A hidden gem in JRPG madness. Written early 2008.


The Persona series eluded me a bit for a while. I was far too caught up in the world of Final Fantasy, a tamer Japanese RPG than Persona with its very weird moments and quirks that makes it undoubtedly Japanese in origin. However having played Persona 3, I wished I’d tried Persona before. The series is set in contemporary times with the main protagonists being high school teenagers who just happen to be imbued with magical powers formed from the strange ‘Personae’; parts of the characters’ soul that are hidden away deep within their psyche until this game. It may not make a lot of sense yet but just wait, it’ll start to slowly make a bit more sense in time.Persona 3 starts out extremely slowly in comparison to many other games.

Even for an RPG, it’s still pretty slow progress for it to take well over an hour before any major battles. And so sets the scene for the rest of the game. This really isn’t a game for violence, sure there’s battles but the prime focus within the game is definitely the story and the cutscenes. Luckily the cutscenes are very impressive. Despite the ageing technology of the PS2, Atlus Co. deal with this failing admirably by using anime based cutscenes. It really does seem like an anime movie at times. Even the intro feels like a strange Japanese homage to the Bond film intros!

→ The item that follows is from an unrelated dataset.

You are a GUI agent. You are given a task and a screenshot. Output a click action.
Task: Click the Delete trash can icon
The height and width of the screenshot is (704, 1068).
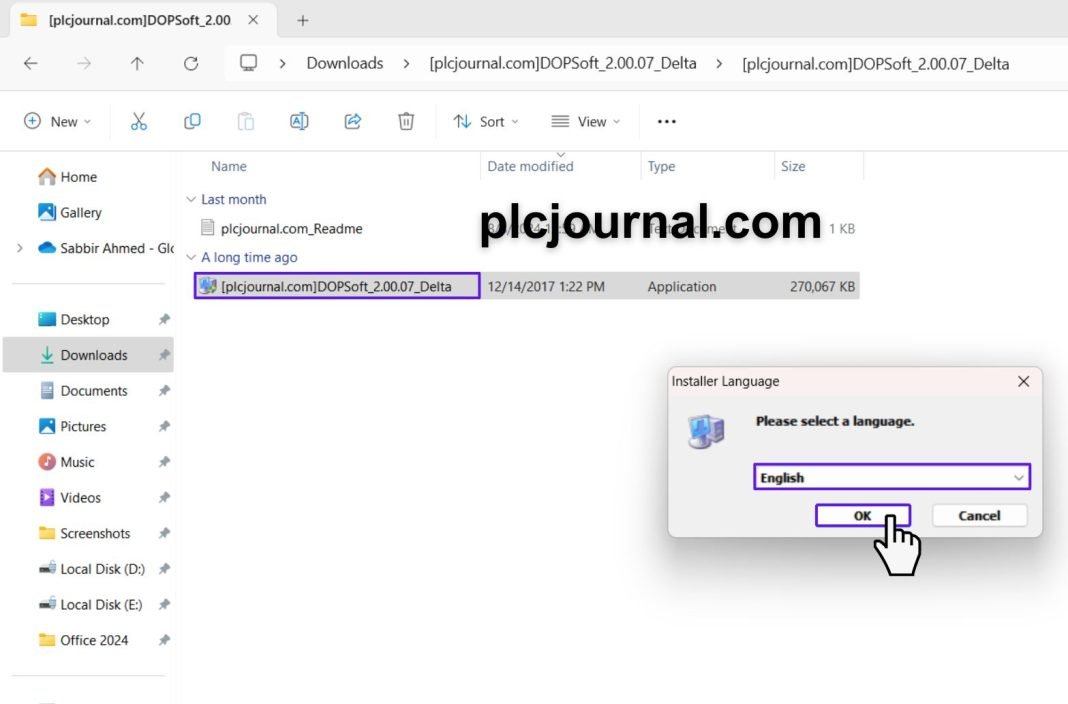(406, 121)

The story itself revolves around a teenager transferred to a new High School. While there, he is attacked by Shadows, creatures that feed off the minds of their victims. Luckily just as all seems to be futile for our young hero, his persona is awakened by the attack and he frees himself from the creatures. Straight after that, he meets up with some other young heroes who have similar powers, although he is alone in his ability to control multiple different personas. Perhaps strangely the main solution to the problem of these Shadows appearing at night, is to enter a strange tower called Tartarus during the ‘Dark Hour’ in the middle of the night.

It’s all somewhat bizarre and believe me when I say, it gets more and more weird as you progress through the game. But at least it’s a bit of a twist on the usual ’save the world’ plot that is seemingly ever present in RPGs. Of course, no decent story in a game can do well without good gameplay, and Persona 3 certainly has that. In fact, compared to recent RPGs, it is incredibly innovative at times.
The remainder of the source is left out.